§ **Extracted records**:
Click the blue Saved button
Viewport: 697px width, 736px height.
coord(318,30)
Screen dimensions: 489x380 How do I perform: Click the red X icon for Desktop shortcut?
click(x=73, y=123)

--

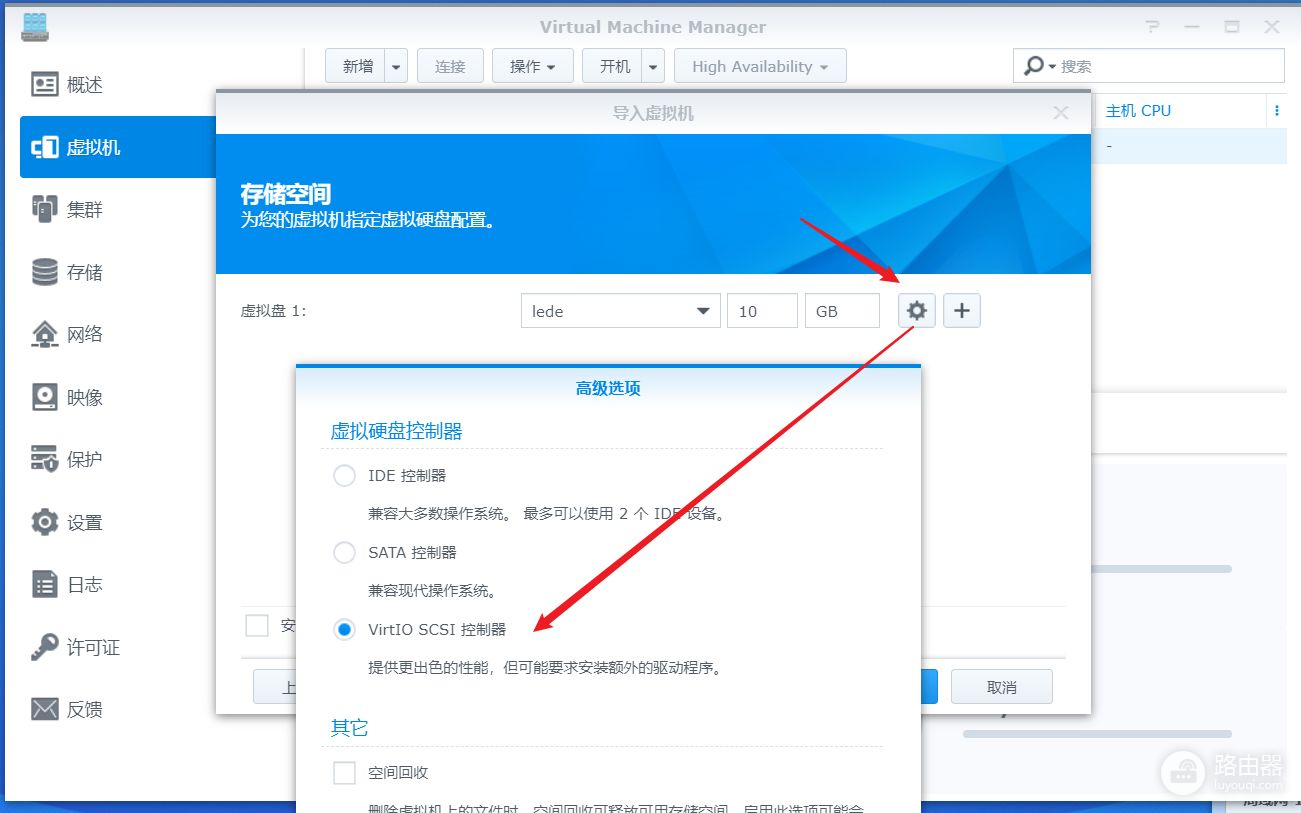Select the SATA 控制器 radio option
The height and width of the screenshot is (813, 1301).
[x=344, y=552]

§ **Set task**: Give the items between the line holding "Screen dimensions: 489x380" and the line holding "click(x=73, y=123)", inclusive, as a numbered list with blank lines left out.

§ **Response**:
1. Screen dimensions: 489x380 How do I perform: Click the red X icon for Desktop shortcut?
2. click(x=73, y=123)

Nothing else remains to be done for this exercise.